Harmanci Arif, Rozowsky Joel, Gerstein Mark
Program in Computational Biology and Bioinformatics, Yale University, New Haven, CT 06520, USA.
Genome Biol. 2014;15(10):474. doi: 10.1186/s13059-014-0474-3.
We present MUSIC, a signal processing approach for identification of enriched regions in ChIP-Seq data, available atmusic.gersteinlab.org. MUSIC first filters the ChIP-Seq read-depth signal for systematic noise from non-uniformmappability, which fragments enriched regions. Then it performs a multiscale decomposition, using median filtering, identifying enriched regions at multiple length scales. This is useful given the wide range of scales probed in ChIP-Seq assays. MUSIC performs favorably in terms of accuracy and reproducibility compared with other methods.In particular, analysis of RNA polymerase II data reveals a clear distinction between the stalled and elongating forms of the polymerase.

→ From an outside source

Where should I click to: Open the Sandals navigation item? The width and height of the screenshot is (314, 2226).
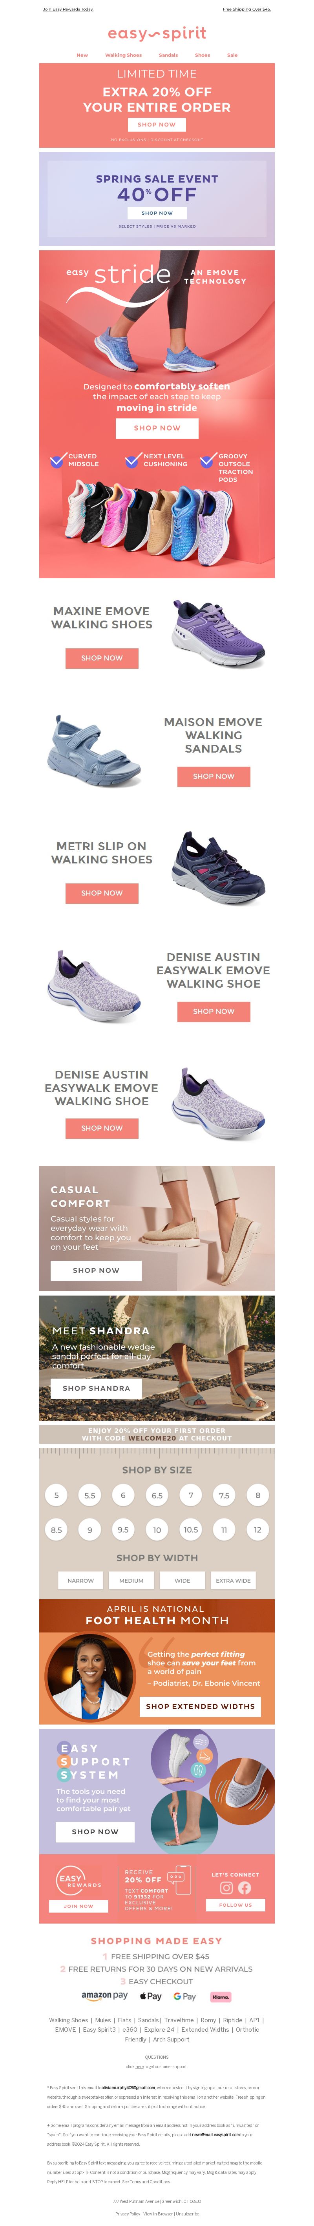169,55
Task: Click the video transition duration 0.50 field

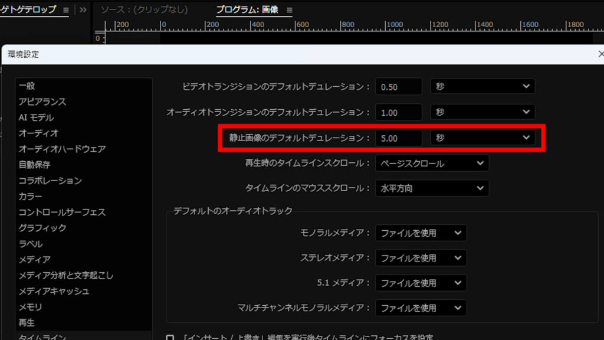Action: click(x=398, y=86)
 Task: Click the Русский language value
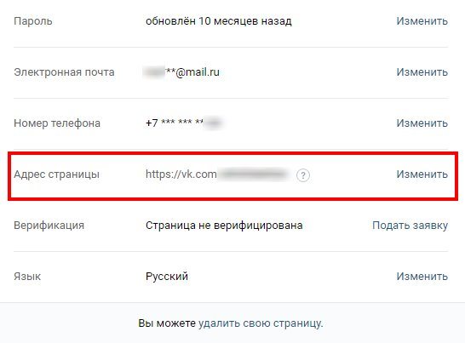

我们展示了MUSIC,一种用于识别ChIP-Seq数据中富集区域的信号处理方法,可在music.gersteinlab.org上获取。MUSIC首先对ChIP-Seq读深度信号进行滤波,以去除来自非均匀映射性的系统噪声,这种噪声会使富集区域碎片化。然后,它使用中值滤波进行多尺度分解,在多个长度尺度上识别富集区域。鉴于ChIP-Seq分析中探测的尺度范围很广,这一点很有用。与其他方法相比,MUSIC在准确性和可重复性方面表现良好。特别是,对RNA聚合酶II数据的分析揭示了该聚合酶停滞形式和延伸形式之间的明显区别。